Deep Memory API

Creating a Deep Memory

If Deep Memory is available on your plan, it will be automatically initialized when you create a Vector Store.

DeepMemory.__init__

Base Deep Memory class to train and evaluate models on DeepMemory managed service.

Deep Memory Operations

DeepMemory.train

Train a model on DeepMemory managed service.

DeepMemory.cancel

Cancel a training job on DeepMemory managed service.

DeepMemory.delete

Delete a training job on DeepMemory managed service.

Deep Memory Properties

DeepMemory.status

Get the status of a training job on DeepMemory managed service.

DeepMemory.list_jobs

List all training jobs on DeepMemory managed service.

Syntax

This page describes ds.query. DeepMemory is a deep learning model that is trained on the dataset to improve the search results, by aligning queries with the corpus dataset. It gives up to +22% of recall improvement on an eval dataset. To use deep_memory, please subscribe to our waitlist.

Training

To start training you should first create a vectostore object, and then preprocess the data and use deep memory with it:

>>> from deeplake import VectorStore
>>> db = VectorStore(
...     path="hub://{$ORG_ID}/{$DATASET_ID}",
...     token=token, # or you can be signed in with CLI
...     runtime={"tensor_db": True},
...     embedding_function=embedding_function, # function that takes converts texts into embeddings, it is optional and can be provided later
... )

To train a deepmemory model you need to preprocess the dataset so that, corpus, will become a list of list of tuples, where outer list corresponds to the query and inner list to the relevant documents. Each tuple should contain the document id (id tensor from the corpus dataset) and the relevance score (range is 0-1, where 0 represents unrelated document and 1 related). queries should be a list of strings.

>>> job_id = db.deep_memory.train(
...     corpus: List[List[Tuple[str, float]]] = corpus,
...     queries: List[str] = queries,
...     embedding_function = embedding_function, # function that takes converts texts into embeddings, it is optional and can be skipped if provided during initialization
... )

Tracking the training progress

job_id is string, which can be used to track the training progress. You can use db.deep_memory.status(job_id) to get the status of the job.

when the model is still in pending state (not started yet) you will see the following: >>> db.deep_memory.status(job_id) ————————————————————– | 6508464cd80cab681bfcfff3 | ————————————————————– | status | pending | ————————————————————– | progress | None | ————————————————————– | results | not available yet | ————————————————————–

After some time the model will start training and you will see the following:

>>> db.deep_memory.status(job_id)
--------------------------------------------------------------
|                  6508464cd80cab681bfcfff3                  |
--------------------------------------------------------------
| status                     | training                      |
--------------------------------------------------------------
| progress                   | eta: 2.5 seconds              |
|                            | recall@10: 0.62% (+0.62%)     |
--------------------------------------------------------------
| results                    | not available yet             |
--------------------------------------------------------------

If you want to get all training jobs you can use db.deep_memory.list_jobs() which will show all jobs that happened on this dataset.

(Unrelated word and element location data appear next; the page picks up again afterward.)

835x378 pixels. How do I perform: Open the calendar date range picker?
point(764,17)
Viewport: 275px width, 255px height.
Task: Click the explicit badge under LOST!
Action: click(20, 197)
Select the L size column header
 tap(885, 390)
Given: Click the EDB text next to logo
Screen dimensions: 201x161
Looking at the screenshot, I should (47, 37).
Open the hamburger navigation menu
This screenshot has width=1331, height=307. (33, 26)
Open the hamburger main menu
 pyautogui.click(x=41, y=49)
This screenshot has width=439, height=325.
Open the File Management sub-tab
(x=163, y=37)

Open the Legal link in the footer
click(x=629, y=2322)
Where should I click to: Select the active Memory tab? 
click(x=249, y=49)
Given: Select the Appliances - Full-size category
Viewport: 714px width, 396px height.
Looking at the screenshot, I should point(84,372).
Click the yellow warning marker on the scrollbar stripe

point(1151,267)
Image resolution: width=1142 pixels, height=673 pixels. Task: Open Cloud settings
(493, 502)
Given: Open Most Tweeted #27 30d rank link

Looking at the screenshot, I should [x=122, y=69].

>>> db.deep_memory.list_jobs()
ID                          STATUS     RESULTS                      PROGRESS
65198efcd28df3238c49a849    completed  recall@10: 0.62% (+0.62%)    eta: 2.5 seconds
                                                                    recall@10: 0.62% (+0.62%)
651a4d41d05a21a5a6a15f67    completed  recall@10: 0.62% (+0.62%)    eta: 2.5 seconds
                                                                    recall@10: 0.62% (+0.62%)

Deep Memory Evaluation

Once the training is completed, you can use db.deep_memory.evaluate to evaluate the model performance on the custom dataset. Once again you would need to preprocess the dataset so that, corpus, will become a list of list of tuples, where outer list corresponds to the query and inner list to the relevant documents. Each tuple should contain the document id (id tensor from the corpus dataset) and the relevance score (range is 0-1, where 0 represents unrelated document and 1 related). queries should be a list of strings.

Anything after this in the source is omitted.